= Alexander of Corinth =

3rd century BC tyrant of Corinth

Alexander (Ἀλέξανδρος) (died 247 BC) was a Macedonian governor and tyrant of Corinth. He was the son of Craterus who had faithfully governed Corinth and Chalcis for his half-brother Antigonus II Gonatas. His grandmother was Phila, the celebrated daughter of Antipater and first wife of Demetrius Poliorcetes. According to a note in Livy (XXXV, 26), his mother's name may have been Nicaea and this was also the name of his wife.

== Career ==
At his father's death around 263, Alexander inherited his position, which went then far beyond that of a mere Macedonian garrison commander and resembled more a dynastic regency in Greece. For some years, Alexander remained loyal to Antigonus, but by 253 he accepted subsidies from the Egyptian king Ptolemy II Philadelphus and resolved to challenge the Macedonian supremacy seeking independence as a tyrant.

The loss of Corinth and Euboea was an almost irreparable blow to the Macedonian hegemony over Greece. Antigonus tried to recover, building an alliance with Athens, Argos and Sicyon, but Alexander managed to pull Sicyon over to his side and subsequently allied himself with the Achaean League. Challenged by a contemporary offensive of his Ptolemaic rival in the Cyclades, Antigonus was unable to protect his allies. In 249, Alexander carried victories over Athens and Argos and the following year he possibly forced his enemies to accept a truce.

== Death and legacy ==
At the height of his power, Alexander died in 247 BC under circumstances which led his contemporaries to believe that he had been poisoned by Antigonus Gonatas.

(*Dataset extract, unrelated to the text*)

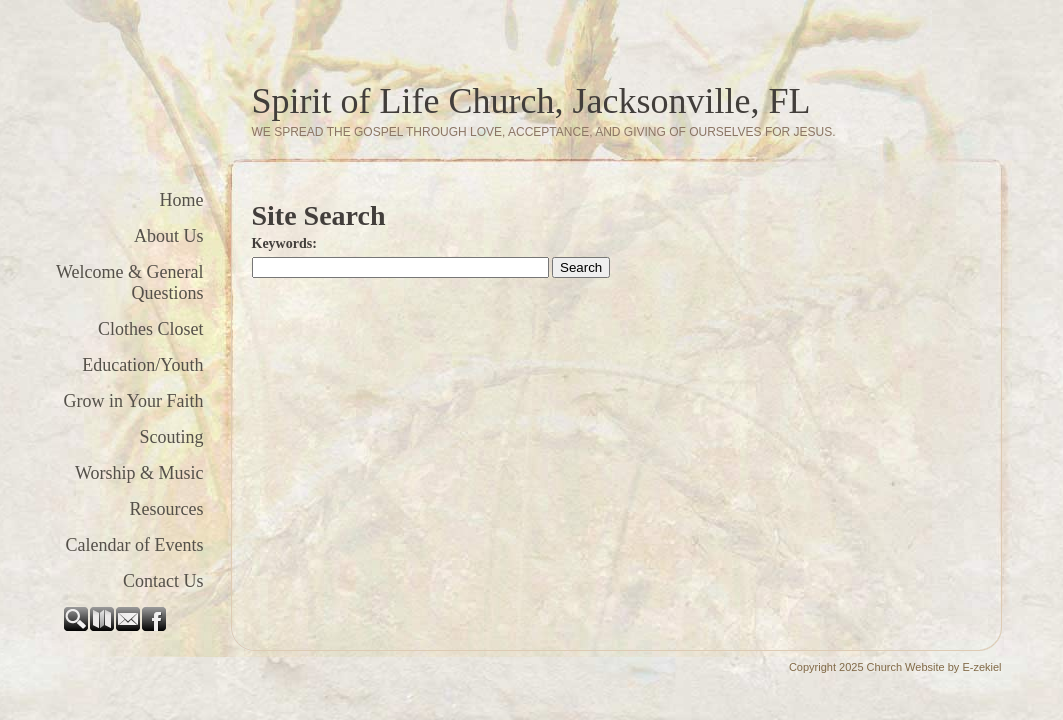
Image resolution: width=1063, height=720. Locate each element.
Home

Alexander's widow Nicaea assumed control of his possessions, but after the death of her protector Ptolemy Philadelphus in 246 her position was weakened. When Antigonus carried a naval victory over his enemies and an Aetolian raid into Boeotia threatened Chalcis, Attica and Corinth, she accepted to marry Antigonus' son and heir Demetrius II Aetolicus. During the marriage celebrations in the winter of 245/44, Antigonus took in the garrison of the Acrocorinth and regained control of his former possessions.